▶ _Extract to read_
╔══
Beyond Forecasting: Adaptive Economic Preparedness in a Geopolitically Uncertain and AI-Driven World
Ravi Kumar Neelayapalem · March 23, 2026 · International Journal of Science Strategic Management and Technology
openalex theoretical low evidence 7/10 relevance DOI Source PDF
The paper proposes the Adaptive Economic Preparedness Model (AEPM), a five‑pillar framework — energy resilience, supply chain flexibility, human capital adaptability, financial sustainability, and AI‑enabled decision systems — arguing that adaptive capacity, not forecasting, better preserves growth under structural shocks.

The global economic system is undergoing a structural transformation characterized by geopolitical tensions, energy price volatility, trade fragmentation, demographic imbalances, and rapid technological disruption driven by artificial intelligence. Traditional economic models, which rely heavily on historical data and linear forecasting, are increasingly inadequate in capturing the complexity and unpredictability of contemporary economic shocks. Events such as supply chain disruptions, oil price surges linked to geopolitical conflicts, and sudden lab our market shifts due to reverse migration have exposed the limitations of prediction-based planning frameworks. This paper proposes a conceptual shift from forecasting-centric economic management to an adaptive preparedness paradigm. It introduces the Adaptive Economic Preparedness Model (AEPM), a multi-dimensional framework designed to enhance resilience at both organizational and national levels. The model is structured around five core pillars: energy resilience, supply chain flexibility, human capital adaptability, financial sustainability, and AI-enabled decision systems. Together, these pillars provide a comprehensive approach to managing uncertainty, enabling dynamic responses to structural disruptions. Drawing upon global datasets on energy dependency, economic concentration, debt levels, demographic trends, digital infrastructure, and artificial intelligence adoption, the study highlights how interconnected systemic risks can amplify economic instability. It further demonstrates that economies and organizations that prioritize adaptability, workforce transformation, and real-time decision-making capabilities are better positioned to sustain growth under volatile conditions.
╚══
▶ _What the task asks_
From the passage on adaptive economic preparedness, retype the stretch that begins with "Beyond Forecasting: Adaptive" and ends with "under structural shocks.".

(Lines for locating text and elements)
╔══
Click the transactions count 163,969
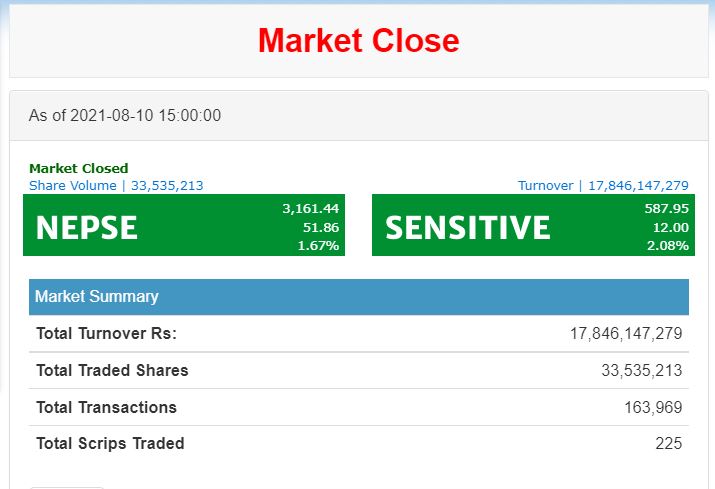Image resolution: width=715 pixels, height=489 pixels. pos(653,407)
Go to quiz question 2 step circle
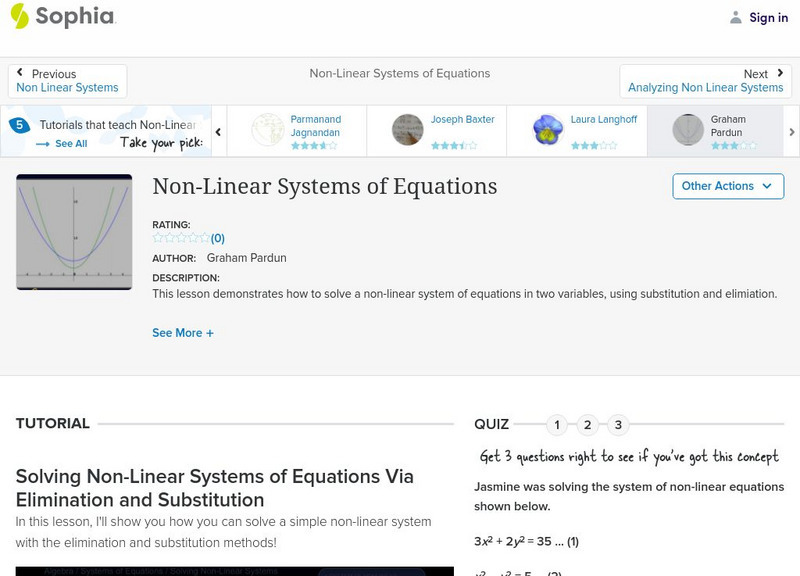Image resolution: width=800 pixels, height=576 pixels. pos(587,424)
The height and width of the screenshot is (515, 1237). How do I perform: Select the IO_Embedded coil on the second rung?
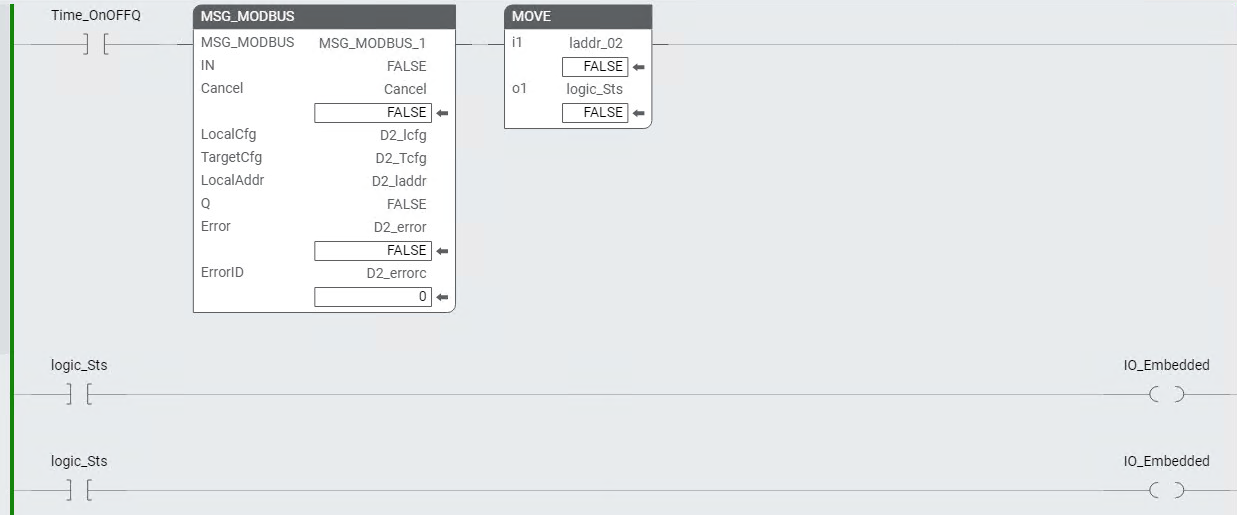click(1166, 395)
╚══
▶ _The completed task_
Beyond Forecasting: Adaptive Economic Preparedness in a Geopolitically Uncertain and AI-Driven World
Ravi Kumar Neelayapalem · March 23, 2026 · International Journal of Science Strategic Management and Technology
openalex theoretical low evidence 7/10 relevance DOI Source PDF
The paper proposes the Adaptive Economic Preparedness Model (AEPM), a five‑pillar framework — energy resilience, supply chain flexibility, human capital adaptability, financial sustainability, and AI‑enabled decision systems — arguing that adaptive capacity, not forecasting, better preserves growth under structural shocks.